Lines below starting with the line with "Viewport: 1080px width, 598px height." and going on through the line with "50% customers are" must be output exactly; the rest of the records must be left out.

○ ○ ○ ○ ○

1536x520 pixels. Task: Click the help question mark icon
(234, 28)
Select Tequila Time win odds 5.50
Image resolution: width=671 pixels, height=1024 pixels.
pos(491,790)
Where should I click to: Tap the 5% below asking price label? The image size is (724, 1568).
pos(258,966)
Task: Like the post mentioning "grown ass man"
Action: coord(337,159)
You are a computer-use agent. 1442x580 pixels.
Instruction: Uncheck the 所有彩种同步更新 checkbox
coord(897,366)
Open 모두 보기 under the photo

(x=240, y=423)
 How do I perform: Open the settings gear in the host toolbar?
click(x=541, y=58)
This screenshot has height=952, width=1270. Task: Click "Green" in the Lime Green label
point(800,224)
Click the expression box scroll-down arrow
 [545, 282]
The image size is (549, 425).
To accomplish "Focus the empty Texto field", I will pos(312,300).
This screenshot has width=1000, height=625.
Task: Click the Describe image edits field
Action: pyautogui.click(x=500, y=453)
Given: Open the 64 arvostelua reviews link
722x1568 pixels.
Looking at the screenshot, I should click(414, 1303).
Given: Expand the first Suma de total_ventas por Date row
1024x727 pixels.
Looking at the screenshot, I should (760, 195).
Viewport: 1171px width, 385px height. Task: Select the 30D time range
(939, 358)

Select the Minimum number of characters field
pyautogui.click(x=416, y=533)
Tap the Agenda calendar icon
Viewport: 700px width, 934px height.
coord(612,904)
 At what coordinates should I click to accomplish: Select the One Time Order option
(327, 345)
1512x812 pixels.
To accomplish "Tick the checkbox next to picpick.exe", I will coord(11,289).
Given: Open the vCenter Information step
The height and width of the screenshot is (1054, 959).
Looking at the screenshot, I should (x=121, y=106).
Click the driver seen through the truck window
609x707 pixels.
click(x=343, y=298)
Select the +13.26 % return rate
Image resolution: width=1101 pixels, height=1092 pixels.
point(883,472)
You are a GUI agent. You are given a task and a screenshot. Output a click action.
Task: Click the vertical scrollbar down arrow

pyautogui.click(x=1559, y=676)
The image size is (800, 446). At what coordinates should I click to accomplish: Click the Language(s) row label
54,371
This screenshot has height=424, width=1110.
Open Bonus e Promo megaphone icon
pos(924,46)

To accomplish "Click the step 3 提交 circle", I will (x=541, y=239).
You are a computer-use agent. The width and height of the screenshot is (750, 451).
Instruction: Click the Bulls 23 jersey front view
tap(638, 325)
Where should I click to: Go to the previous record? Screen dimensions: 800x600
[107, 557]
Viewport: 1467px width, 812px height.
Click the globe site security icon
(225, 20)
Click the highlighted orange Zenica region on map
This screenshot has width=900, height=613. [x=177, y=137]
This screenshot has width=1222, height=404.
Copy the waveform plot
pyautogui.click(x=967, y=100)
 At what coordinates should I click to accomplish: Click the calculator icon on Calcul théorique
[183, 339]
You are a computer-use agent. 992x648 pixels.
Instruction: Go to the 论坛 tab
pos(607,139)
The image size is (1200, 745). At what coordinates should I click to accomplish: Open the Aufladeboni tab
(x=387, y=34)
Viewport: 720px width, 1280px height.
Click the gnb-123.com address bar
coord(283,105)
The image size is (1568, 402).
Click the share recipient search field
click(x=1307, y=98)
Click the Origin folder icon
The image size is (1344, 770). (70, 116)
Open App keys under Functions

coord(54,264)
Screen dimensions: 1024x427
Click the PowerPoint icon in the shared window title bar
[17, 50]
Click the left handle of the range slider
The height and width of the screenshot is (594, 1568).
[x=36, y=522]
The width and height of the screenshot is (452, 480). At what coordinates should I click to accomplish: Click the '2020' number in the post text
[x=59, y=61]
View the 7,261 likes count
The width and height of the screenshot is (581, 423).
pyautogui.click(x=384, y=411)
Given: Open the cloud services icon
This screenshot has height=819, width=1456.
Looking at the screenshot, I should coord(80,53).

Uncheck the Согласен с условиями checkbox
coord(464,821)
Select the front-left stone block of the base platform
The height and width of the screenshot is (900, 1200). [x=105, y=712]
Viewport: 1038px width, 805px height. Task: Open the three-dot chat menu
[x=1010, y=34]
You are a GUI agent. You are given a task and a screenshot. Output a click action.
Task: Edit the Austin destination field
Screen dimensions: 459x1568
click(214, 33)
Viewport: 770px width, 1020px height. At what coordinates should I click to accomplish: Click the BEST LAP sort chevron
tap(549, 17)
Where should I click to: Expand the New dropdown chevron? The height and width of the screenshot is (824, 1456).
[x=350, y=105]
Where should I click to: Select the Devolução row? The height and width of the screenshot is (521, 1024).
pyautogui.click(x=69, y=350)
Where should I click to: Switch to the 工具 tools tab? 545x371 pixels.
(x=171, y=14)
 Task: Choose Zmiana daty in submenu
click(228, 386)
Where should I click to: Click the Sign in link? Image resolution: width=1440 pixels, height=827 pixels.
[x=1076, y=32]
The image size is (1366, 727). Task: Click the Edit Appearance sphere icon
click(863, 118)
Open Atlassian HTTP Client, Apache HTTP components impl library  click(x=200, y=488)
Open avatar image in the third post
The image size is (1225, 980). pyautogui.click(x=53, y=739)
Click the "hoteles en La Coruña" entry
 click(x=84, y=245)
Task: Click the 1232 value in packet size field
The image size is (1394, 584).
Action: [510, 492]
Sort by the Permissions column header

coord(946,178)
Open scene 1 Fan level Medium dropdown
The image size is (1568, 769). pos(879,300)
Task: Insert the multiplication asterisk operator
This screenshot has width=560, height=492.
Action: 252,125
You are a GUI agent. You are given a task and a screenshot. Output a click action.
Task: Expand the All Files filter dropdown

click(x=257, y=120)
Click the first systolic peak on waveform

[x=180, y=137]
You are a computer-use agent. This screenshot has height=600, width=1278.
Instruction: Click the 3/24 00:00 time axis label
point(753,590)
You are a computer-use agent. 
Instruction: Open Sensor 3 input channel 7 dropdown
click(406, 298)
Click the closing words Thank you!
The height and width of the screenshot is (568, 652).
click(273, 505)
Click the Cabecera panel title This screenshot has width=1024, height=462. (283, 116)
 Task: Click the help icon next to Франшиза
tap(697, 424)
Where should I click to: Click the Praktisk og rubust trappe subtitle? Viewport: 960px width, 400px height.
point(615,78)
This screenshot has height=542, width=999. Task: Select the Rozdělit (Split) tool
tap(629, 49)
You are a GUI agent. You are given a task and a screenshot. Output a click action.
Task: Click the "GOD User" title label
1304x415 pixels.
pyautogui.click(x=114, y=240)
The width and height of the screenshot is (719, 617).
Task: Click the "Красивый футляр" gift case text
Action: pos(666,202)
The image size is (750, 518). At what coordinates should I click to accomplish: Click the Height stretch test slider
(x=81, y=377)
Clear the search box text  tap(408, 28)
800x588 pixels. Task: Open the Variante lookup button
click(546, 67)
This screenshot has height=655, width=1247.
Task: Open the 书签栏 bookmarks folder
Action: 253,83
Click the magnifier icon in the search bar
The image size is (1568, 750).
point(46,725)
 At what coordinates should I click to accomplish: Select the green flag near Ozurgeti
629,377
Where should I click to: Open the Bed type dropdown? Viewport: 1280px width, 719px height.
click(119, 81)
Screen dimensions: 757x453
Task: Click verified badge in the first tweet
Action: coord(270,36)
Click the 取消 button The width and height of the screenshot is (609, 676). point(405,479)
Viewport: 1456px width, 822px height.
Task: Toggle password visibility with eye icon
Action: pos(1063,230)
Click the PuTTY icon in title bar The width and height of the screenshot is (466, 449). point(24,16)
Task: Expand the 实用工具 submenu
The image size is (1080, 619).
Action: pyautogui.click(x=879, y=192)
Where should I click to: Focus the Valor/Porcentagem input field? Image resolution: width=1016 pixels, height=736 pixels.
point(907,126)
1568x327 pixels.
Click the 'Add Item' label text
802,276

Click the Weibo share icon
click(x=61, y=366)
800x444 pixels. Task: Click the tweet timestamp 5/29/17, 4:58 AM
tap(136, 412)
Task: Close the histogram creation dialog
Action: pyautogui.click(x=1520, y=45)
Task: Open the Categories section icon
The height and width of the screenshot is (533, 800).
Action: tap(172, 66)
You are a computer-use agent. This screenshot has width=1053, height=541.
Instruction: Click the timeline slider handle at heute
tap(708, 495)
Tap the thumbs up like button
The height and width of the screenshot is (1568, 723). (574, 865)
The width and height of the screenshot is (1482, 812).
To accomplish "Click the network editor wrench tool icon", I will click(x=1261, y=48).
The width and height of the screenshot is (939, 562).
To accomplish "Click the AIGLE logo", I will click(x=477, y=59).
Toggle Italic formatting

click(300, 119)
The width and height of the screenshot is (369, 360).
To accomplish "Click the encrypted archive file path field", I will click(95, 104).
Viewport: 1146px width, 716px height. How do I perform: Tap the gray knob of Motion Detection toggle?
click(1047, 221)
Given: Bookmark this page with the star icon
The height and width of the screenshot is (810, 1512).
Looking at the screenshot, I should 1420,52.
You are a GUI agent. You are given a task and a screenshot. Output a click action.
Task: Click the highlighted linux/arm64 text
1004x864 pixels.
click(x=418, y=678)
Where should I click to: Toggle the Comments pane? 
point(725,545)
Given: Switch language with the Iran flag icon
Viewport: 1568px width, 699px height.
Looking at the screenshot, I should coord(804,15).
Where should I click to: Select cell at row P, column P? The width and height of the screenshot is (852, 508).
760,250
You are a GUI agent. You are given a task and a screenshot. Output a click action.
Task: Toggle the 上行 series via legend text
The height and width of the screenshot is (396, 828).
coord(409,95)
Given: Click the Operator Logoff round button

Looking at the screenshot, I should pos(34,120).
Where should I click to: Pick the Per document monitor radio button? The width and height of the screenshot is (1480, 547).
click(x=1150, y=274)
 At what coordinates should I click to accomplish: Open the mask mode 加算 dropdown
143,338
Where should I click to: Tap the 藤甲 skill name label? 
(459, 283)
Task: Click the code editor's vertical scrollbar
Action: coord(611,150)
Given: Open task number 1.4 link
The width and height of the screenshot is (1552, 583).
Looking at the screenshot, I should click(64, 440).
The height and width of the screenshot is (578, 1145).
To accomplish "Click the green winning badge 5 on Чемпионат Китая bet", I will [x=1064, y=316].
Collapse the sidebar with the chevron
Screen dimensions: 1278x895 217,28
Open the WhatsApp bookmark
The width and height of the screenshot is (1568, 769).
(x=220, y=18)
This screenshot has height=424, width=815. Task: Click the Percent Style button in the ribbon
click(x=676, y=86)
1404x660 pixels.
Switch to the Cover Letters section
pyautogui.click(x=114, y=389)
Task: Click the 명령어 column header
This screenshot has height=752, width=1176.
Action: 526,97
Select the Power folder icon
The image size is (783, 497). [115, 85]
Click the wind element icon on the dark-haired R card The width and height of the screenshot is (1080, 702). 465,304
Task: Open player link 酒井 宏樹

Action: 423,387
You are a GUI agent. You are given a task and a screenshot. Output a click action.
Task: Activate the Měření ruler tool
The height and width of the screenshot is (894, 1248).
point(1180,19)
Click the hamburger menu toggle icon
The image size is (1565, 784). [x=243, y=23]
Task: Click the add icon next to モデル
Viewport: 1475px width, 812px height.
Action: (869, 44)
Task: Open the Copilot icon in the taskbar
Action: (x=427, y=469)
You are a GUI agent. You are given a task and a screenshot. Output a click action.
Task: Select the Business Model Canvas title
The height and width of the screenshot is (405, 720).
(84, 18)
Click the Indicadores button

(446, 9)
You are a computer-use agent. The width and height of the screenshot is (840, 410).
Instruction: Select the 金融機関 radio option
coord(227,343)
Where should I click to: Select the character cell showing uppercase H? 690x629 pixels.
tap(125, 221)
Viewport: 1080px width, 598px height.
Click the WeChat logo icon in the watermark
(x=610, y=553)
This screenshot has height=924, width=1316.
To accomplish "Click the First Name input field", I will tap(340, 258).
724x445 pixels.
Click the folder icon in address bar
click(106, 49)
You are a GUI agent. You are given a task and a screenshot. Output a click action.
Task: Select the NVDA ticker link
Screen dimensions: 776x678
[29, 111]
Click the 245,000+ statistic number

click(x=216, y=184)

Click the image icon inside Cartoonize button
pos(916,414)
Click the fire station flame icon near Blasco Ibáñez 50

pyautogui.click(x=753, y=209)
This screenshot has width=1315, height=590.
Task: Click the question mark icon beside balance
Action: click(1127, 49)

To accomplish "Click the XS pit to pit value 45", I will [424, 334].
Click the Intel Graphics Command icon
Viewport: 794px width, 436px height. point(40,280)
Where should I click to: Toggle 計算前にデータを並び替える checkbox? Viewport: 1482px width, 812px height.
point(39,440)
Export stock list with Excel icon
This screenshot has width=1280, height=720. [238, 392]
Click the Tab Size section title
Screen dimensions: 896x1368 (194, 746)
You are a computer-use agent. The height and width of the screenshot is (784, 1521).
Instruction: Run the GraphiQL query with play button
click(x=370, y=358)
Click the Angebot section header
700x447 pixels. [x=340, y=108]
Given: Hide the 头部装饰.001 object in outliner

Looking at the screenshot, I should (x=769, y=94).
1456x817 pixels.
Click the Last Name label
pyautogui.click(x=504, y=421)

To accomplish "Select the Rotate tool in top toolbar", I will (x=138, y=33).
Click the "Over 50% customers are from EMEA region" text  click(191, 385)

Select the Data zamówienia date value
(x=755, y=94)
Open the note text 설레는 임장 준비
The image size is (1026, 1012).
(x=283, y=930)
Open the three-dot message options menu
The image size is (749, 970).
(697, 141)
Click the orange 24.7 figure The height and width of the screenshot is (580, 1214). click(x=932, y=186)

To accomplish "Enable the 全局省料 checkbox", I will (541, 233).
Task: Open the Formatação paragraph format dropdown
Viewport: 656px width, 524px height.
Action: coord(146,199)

○ ○ ○ ○ ○

§ **Task response**
Viewport: 1080px width, 598px height.
Click the WeChat logo icon in the watermark
(x=610, y=553)
This screenshot has height=924, width=1316.
To accomplish "Click the First Name input field", I will tap(340, 258).
724x445 pixels.
Click the folder icon in address bar
click(106, 49)
You are a GUI agent. You are given a task and a screenshot. Output a click action.
Task: Select the NVDA ticker link
Screen dimensions: 776x678
[29, 111]
Click the 245,000+ statistic number

click(x=216, y=184)

Click the image icon inside Cartoonize button
pos(916,414)
Click the fire station flame icon near Blasco Ibáñez 50

pyautogui.click(x=753, y=209)
This screenshot has width=1315, height=590.
Task: Click the question mark icon beside balance
Action: click(1127, 49)

To accomplish "Click the XS pit to pit value 45", I will [424, 334].
Click the Intel Graphics Command icon
Viewport: 794px width, 436px height. point(40,280)
Where should I click to: Toggle 計算前にデータを並び替える checkbox? Viewport: 1482px width, 812px height.
point(39,440)
Export stock list with Excel icon
This screenshot has width=1280, height=720. [238, 392]
Click the Tab Size section title
Screen dimensions: 896x1368 (194, 746)
You are a computer-use agent. The height and width of the screenshot is (784, 1521).
Instruction: Run the GraphiQL query with play button
click(x=370, y=358)
Click the Angebot section header
700x447 pixels. [x=340, y=108]
Given: Hide the 头部装饰.001 object in outliner

Looking at the screenshot, I should (x=769, y=94).
1456x817 pixels.
Click the Last Name label
pyautogui.click(x=504, y=421)

To accomplish "Select the Rotate tool in top toolbar", I will (x=138, y=33).
Click the "Over 50% customers are from EMEA region" text  click(191, 385)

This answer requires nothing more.